Stored dataset items

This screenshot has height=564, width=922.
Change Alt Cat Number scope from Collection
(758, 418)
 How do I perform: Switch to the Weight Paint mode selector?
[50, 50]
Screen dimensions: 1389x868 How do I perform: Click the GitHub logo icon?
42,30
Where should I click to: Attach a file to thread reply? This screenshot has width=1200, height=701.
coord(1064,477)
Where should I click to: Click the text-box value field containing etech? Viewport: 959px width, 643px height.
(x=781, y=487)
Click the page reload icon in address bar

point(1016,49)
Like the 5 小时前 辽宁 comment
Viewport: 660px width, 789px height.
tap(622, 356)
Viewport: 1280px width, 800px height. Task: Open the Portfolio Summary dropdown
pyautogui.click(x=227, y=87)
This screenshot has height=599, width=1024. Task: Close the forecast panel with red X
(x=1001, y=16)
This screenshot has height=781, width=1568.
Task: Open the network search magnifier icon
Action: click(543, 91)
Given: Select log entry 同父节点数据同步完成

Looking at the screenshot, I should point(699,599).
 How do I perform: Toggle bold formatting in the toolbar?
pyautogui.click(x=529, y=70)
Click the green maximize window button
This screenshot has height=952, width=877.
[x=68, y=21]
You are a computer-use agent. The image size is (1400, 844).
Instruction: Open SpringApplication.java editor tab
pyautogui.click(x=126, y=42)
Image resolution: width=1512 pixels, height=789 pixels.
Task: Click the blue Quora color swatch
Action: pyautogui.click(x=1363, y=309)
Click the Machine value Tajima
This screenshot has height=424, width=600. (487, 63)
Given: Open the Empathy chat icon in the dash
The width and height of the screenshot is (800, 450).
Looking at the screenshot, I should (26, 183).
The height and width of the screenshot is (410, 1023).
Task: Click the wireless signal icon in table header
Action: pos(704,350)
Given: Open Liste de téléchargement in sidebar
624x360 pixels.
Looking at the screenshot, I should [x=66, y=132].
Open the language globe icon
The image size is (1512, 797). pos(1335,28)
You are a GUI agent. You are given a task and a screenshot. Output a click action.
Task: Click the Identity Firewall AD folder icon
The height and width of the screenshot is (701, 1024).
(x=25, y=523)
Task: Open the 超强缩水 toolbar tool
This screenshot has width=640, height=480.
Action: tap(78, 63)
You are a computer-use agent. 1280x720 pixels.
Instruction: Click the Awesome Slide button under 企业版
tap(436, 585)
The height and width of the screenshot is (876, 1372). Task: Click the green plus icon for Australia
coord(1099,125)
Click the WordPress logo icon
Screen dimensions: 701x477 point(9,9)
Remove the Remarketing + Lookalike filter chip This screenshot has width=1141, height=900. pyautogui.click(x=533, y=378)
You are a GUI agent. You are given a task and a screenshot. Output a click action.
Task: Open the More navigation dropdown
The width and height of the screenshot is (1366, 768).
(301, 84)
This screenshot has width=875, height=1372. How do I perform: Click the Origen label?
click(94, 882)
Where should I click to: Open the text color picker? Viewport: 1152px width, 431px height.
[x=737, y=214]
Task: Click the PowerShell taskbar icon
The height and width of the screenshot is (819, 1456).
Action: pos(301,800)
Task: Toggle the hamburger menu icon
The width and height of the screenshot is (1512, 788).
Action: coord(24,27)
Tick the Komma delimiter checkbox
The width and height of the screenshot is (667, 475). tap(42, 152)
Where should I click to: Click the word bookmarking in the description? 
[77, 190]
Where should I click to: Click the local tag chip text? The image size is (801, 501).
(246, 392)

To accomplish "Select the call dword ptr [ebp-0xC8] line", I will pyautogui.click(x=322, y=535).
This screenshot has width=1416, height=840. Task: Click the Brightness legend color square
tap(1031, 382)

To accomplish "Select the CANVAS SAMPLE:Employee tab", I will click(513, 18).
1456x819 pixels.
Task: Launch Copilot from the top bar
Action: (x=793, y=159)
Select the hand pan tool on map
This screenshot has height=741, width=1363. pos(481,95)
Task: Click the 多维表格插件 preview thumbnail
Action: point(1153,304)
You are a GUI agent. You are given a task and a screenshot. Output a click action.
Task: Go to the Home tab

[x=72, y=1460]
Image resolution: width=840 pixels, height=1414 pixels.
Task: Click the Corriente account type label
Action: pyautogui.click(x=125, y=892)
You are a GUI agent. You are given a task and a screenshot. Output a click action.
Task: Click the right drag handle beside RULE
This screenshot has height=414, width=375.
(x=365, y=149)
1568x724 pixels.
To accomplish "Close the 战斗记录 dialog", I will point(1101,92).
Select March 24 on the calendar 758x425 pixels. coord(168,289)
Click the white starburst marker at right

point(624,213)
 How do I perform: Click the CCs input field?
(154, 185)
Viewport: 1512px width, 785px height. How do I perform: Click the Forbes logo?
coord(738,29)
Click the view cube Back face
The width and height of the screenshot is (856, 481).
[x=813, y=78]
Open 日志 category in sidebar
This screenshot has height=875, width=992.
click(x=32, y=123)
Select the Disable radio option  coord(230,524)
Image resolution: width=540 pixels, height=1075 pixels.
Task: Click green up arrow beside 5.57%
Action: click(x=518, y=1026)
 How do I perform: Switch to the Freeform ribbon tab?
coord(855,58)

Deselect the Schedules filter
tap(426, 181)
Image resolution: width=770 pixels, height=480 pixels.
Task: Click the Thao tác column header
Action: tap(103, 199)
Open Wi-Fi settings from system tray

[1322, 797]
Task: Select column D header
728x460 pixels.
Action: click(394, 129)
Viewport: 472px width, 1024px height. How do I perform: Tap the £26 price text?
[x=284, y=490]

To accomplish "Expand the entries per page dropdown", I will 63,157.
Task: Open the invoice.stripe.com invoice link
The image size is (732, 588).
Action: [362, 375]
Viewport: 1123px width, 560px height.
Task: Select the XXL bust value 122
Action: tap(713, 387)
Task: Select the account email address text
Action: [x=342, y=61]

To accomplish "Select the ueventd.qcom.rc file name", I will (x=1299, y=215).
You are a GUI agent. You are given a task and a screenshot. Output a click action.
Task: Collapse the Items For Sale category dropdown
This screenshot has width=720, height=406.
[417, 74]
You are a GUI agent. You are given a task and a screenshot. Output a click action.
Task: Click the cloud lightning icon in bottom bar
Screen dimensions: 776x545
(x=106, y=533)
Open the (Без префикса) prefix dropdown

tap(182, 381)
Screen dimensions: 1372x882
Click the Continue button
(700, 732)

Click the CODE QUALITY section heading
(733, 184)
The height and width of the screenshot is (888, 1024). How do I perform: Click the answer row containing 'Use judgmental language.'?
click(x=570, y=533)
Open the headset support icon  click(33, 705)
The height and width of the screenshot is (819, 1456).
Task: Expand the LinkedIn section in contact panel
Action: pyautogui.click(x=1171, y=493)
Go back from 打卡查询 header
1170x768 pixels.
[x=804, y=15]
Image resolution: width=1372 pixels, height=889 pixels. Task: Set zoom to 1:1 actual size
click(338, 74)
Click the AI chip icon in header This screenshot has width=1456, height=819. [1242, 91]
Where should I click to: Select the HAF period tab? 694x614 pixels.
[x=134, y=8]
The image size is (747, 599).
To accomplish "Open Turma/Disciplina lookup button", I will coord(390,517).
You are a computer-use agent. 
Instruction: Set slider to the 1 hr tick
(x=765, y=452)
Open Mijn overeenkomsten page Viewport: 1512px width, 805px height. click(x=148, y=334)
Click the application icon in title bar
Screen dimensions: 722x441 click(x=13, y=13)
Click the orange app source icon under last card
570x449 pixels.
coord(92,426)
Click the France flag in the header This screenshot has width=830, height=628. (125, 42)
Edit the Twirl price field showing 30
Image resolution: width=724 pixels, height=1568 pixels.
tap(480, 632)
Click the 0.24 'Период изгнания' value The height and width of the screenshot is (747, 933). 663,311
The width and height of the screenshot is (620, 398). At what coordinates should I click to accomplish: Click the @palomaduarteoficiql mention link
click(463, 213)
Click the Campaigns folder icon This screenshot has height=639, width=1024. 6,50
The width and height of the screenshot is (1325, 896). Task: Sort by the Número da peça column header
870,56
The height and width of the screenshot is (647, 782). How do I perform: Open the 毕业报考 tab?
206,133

## Your task
Print everything in the records from the start down to the line containing "Looking at the screenshot, I should point(699,599).", keeping every line exactly as it appears.

## Final result
This screenshot has height=564, width=922.
Change Alt Cat Number scope from Collection
(758, 418)
 How do I perform: Switch to the Weight Paint mode selector?
[50, 50]
Screen dimensions: 1389x868 How do I perform: Click the GitHub logo icon?
42,30
Where should I click to: Attach a file to thread reply? This screenshot has width=1200, height=701.
coord(1064,477)
Where should I click to: Click the text-box value field containing etech? Viewport: 959px width, 643px height.
(x=781, y=487)
Click the page reload icon in address bar

point(1016,49)
Like the 5 小时前 辽宁 comment
Viewport: 660px width, 789px height.
tap(622, 356)
Viewport: 1280px width, 800px height. Task: Open the Portfolio Summary dropdown
pyautogui.click(x=227, y=87)
This screenshot has height=599, width=1024. Task: Close the forecast panel with red X
(x=1001, y=16)
This screenshot has height=781, width=1568.
Task: Open the network search magnifier icon
Action: click(543, 91)
Given: Select log entry 同父节点数据同步完成

Looking at the screenshot, I should point(699,599).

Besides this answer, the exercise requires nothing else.